*DIRECTIONS:*
Starting at the line that contains "You are a computer-use" and ending at the last of the entries below, give those lines again with "chart title" replaced by "chart heading" and everything else unchanged. Leave the pictures out of your answer.

*STORED RECORDS:*
__________________________________________________

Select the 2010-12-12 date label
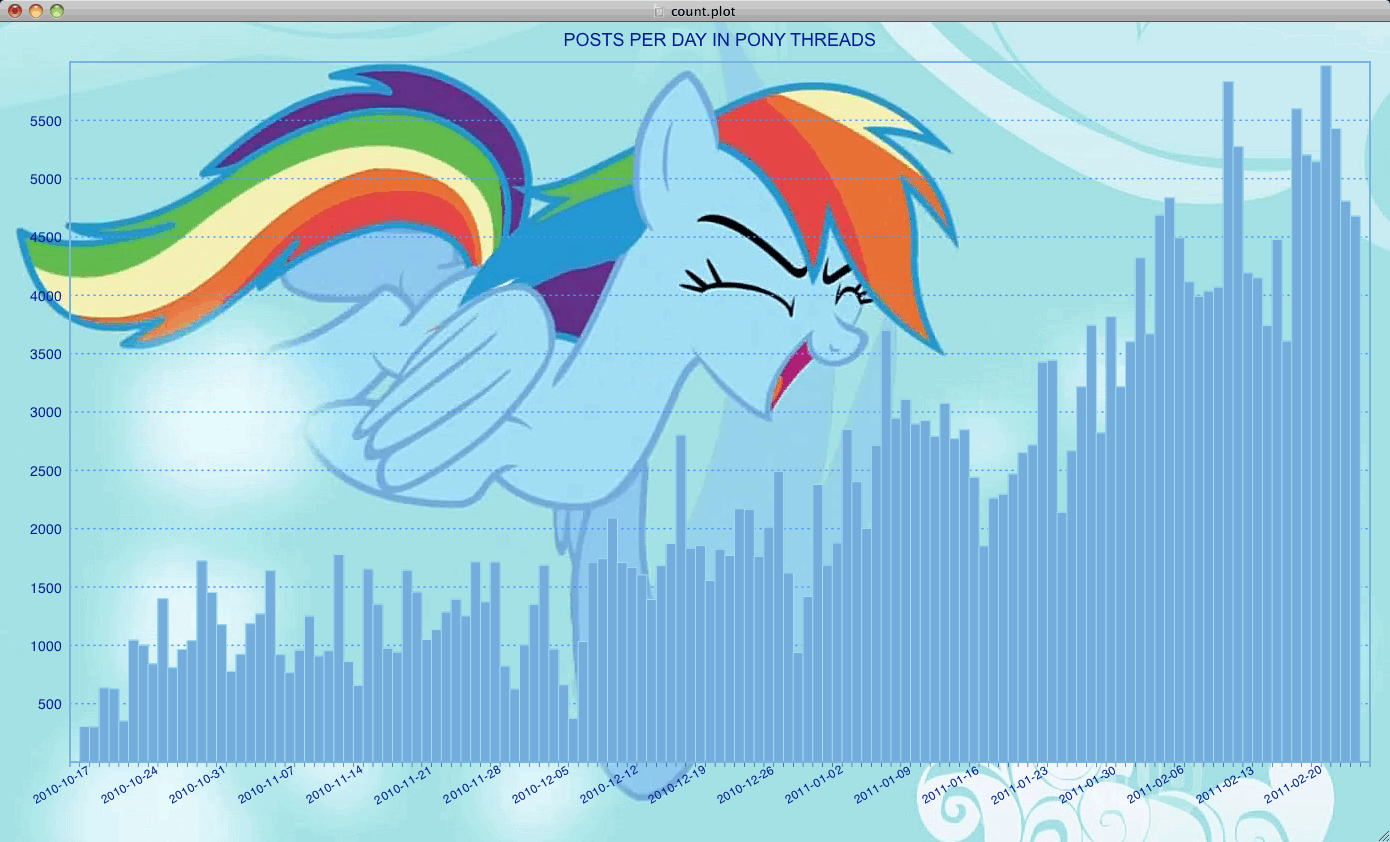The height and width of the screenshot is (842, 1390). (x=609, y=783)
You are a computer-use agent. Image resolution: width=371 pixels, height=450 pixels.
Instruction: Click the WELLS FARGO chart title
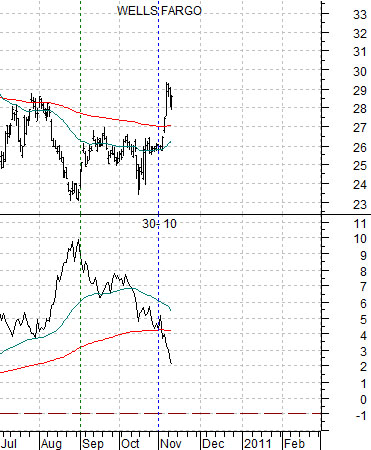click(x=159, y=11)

__________________________________________________

*WRITTEN REPLY:*
You are a computer-use agent. Image resolution: width=371 pixels, height=450 pixels.
Instruction: Click the WELLS FARGO chart heading
click(x=159, y=11)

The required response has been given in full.